Screenshot grounding data:
'''

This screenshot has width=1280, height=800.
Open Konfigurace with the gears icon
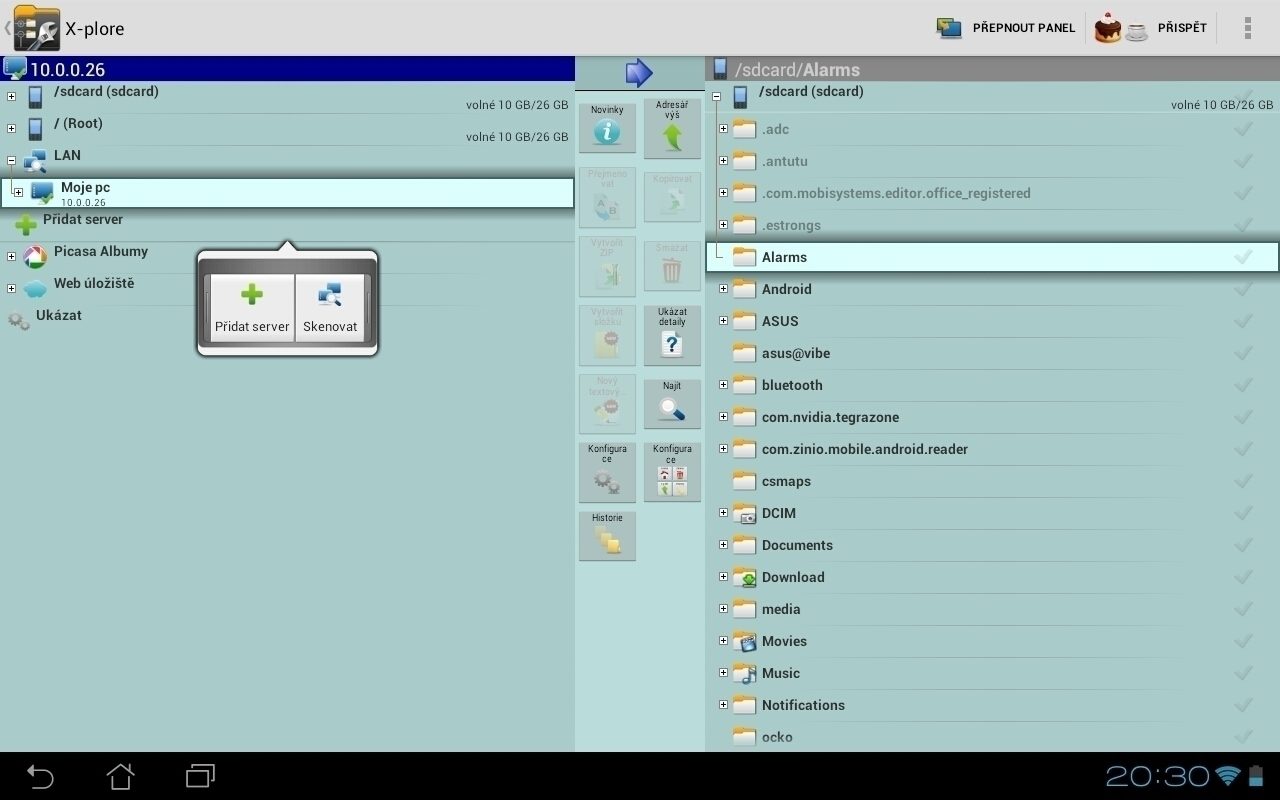(607, 472)

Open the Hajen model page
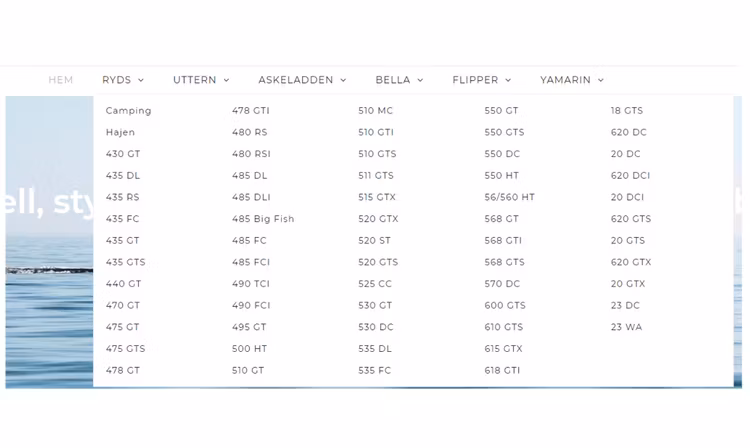[x=120, y=132]
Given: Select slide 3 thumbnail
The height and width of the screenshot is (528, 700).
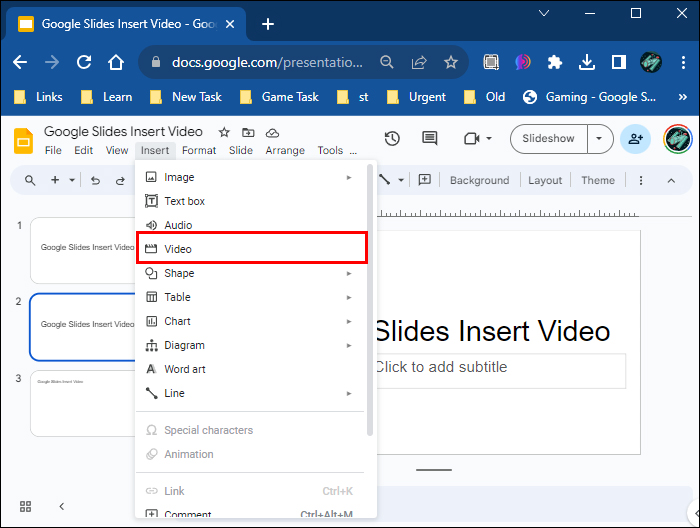Looking at the screenshot, I should pyautogui.click(x=84, y=403).
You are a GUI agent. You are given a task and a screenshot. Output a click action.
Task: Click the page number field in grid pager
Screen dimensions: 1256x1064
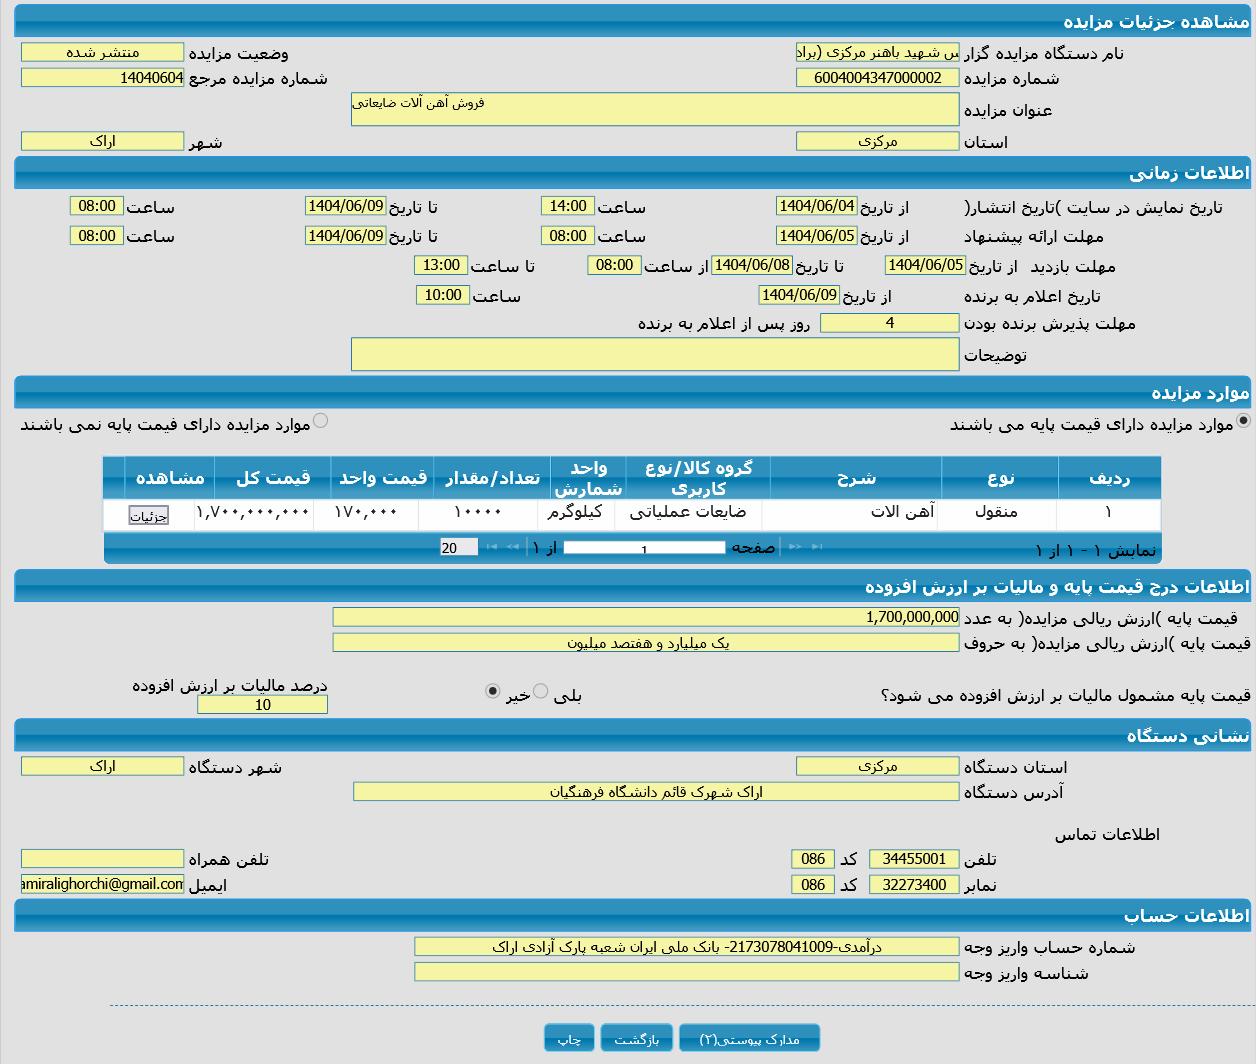point(644,548)
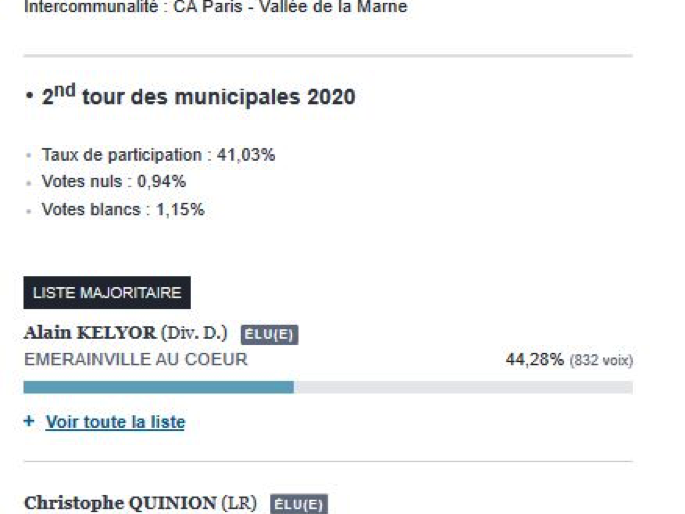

'''

In your copy, restate the data above word for word but leave out any picture.

This screenshot has width=1280, height=800.
Open Konfigurace with the gears icon
(607, 472)

Open the Hajen model page
[x=120, y=132]
Given: Select slide 3 thumbnail
The height and width of the screenshot is (528, 700).
Looking at the screenshot, I should pyautogui.click(x=84, y=403).
You are a GUI agent. You are given a task and a screenshot. Output a click action.
Task: Click the page number field in grid pager
Screen dimensions: 1256x1064
point(644,548)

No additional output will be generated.